This little item may seem like an unimportant trifle, but it’s just one more hammerblow to me; it’s yet another place that’s connected with childhood memories of my mom and dad that will soon be gone forever. One more reason not to visit Salt Lake any time soon, now that Mom’s gone, the house is long sold, the many Christmas presents and shopping bags full of school clothes bought “at Cottonwood” lost in the intervening years.

What’s a shopping mall? A big place where a lot of shops come together, but to a little kid in the early Sixties, at least one was a fairly magical place that contained wonders, in different seasonal array. “Going to Cottonwood” contained a measure of glamour and mystery that going any other place to shop (downtown, for example) just didn’t have. Only Trolley Square was more fun, more quaint, more entertaining, but it was designed to be that way. Cottonwood was an ordinary 60’s era shopping mall, with large stores anchoring the ends and smaller, but much more interesting stores along both sides. There weren’t even any fancy fountains or seating areas, at least in the early years, but it didn’t need it – it had a prestige or cachet all its own (at least to my young and naive self).

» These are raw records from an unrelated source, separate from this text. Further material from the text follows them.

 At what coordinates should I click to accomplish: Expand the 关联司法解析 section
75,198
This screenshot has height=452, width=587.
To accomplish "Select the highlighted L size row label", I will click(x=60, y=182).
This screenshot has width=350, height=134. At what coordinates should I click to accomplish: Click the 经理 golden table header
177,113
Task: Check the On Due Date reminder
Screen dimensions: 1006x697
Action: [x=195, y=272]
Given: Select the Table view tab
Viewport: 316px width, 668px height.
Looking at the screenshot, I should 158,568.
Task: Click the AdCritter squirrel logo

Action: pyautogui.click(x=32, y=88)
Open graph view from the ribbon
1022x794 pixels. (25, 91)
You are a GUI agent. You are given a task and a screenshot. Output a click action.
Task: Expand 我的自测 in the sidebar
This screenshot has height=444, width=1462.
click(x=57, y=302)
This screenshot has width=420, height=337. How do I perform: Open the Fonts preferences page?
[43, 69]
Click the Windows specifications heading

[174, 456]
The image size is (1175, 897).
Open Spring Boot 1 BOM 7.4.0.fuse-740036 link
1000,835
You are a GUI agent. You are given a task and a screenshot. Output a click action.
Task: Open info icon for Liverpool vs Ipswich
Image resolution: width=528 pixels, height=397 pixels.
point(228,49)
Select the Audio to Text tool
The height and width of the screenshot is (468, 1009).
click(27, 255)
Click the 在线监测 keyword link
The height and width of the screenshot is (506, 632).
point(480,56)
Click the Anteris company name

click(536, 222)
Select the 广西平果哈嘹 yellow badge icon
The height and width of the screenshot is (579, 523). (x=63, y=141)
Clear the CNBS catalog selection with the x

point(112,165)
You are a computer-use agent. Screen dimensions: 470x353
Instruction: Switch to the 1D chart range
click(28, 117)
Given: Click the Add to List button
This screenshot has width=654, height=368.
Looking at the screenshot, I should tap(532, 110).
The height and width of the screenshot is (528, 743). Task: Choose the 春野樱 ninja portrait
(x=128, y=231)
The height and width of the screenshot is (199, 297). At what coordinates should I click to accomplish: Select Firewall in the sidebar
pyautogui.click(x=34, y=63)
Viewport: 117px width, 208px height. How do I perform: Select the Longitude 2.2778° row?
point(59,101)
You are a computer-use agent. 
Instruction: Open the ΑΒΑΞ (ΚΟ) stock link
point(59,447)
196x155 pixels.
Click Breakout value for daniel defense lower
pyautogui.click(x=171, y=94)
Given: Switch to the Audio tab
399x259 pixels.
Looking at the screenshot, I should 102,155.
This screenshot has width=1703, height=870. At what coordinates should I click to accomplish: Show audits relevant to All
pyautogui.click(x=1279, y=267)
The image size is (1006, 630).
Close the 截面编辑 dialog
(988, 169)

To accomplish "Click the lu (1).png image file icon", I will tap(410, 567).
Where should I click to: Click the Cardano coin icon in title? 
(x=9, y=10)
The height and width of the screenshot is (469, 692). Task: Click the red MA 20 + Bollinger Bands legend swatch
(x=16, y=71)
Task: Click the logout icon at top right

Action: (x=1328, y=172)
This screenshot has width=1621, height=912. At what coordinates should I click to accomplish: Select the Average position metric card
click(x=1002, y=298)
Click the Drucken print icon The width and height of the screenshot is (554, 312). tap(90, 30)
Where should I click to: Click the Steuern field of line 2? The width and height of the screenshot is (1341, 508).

In the spring, after a long cold winter, that was where we went to get Easter dresses and shoes, shiny pairs of Mary Janes in the colors of dyed eggs. Mom spent a lot of time checking out the specialty candy stores, looking for a particular kind of chocolate fudge egg she called “Penouche” or “panoosh” that apparently only came out at Eastertime. This was somehow connected with her own childhood. She was always tickled if she found black jellybeans, which were a special favorite of her best friend, and another comforting memory for her.

In the summer, especially after my sisters moved out in that direction, we often drove past the mall on our way somewhere, but often turned in to check out the sales at Penney’s or ZCMI’s as summer waned into “BackToSchool Season.”

In fall, when I was very small, we were most often there at night, with the sharp scent of burning oak and maple leaves drifting down the mountainside as we arrived for interminable bowling league games that both my parents played in. Thus we were often there a couple of times a week, until Pop died and Mom joined a different “grandma’s league.” Sometimes we’d stop in if the stores had “late opening” for the pre-Christmas shoppers, and there was at least one time when they had a Halloween costume contest that I competed in as an awkward 12-year-old. Mom made my costume out of an old raincoat, a lot of old stockings, and a couple of odd pieces of lumber nailed together into a T-shape. I was a headless girl, with big horn-rim glasses, which kind of spoiled the effect.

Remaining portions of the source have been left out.